Visualizing the Shape of Soundcloud Communities with Web Scraping and Machine Learning

Jameson Orvis
10 min readFeb 5, 2021

--

SoundCloud is a seemingly infinite mosaic of overlapping subgenres and communities. Browsing the infinite ocean of SoundCloud can often be overwhelming, and it’s almost impossible to stay tapped in with every scene on the platform. This incredible map of undergound producers made by Paulon Records is the closest thing I’ve seen to a comprehensive documentation of the SoundCloud abyss, and even then it only focuses on producers up to the year 2015.

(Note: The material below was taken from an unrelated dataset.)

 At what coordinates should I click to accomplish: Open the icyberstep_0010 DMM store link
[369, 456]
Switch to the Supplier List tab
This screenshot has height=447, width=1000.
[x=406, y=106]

Seeing this inspired me to consider ways a map of SoundCloud could be generated algorithmically. One of my go-to ways to find new music on SoundCloud is to comb through an artist’s likes. Looking at an artist’s likes is a fascinating glimpse into their own music taste and the community that surrounds them. Presumably an artist that makes music you enjoy would be liking music that you would also enjoy.

But just because two artists like each others’ tracks frequently mean they are musically similar? Not necessarily. Scenes on SoundCloud are defined much more by the people making it than the music itself, which is often some nebulously defined amalgamation of styles. Failing to recognize this leads to situations like A.G. Cook’s iteration of the Spotify hyperpop playlist, which faced significant backlash for disingenuously lumping together the SoundCloud community with PC Music artists, among others. It is therefore probably more informative to analyze interactions on SoundCloud rather the actual music itself to understand the landscape of the platform.

There are four main ways you can interact with someone else on SoundCloud: Likes, comments, reposts, and follows. I needed to find some way to collect this data algorithmically. Ideally, there would be a function in the SoundCloud API along the lines of “get_likes(‘ericdoa’)” and it would spit back every song they’ve ever liked. However, the form for requesting SoundCloud API keys seems to have been down for years. There are some inconvenient ways to reverse engineer an API key by pulling it from SoundCloud’s calls to its own API, but the type of function I’m looking for doesn’t even seem to exist in the SoundCloud API’s documentation. Therefore I turned to scraping, i.e. algorithmically browsing a website and pulling data directly from the HTML.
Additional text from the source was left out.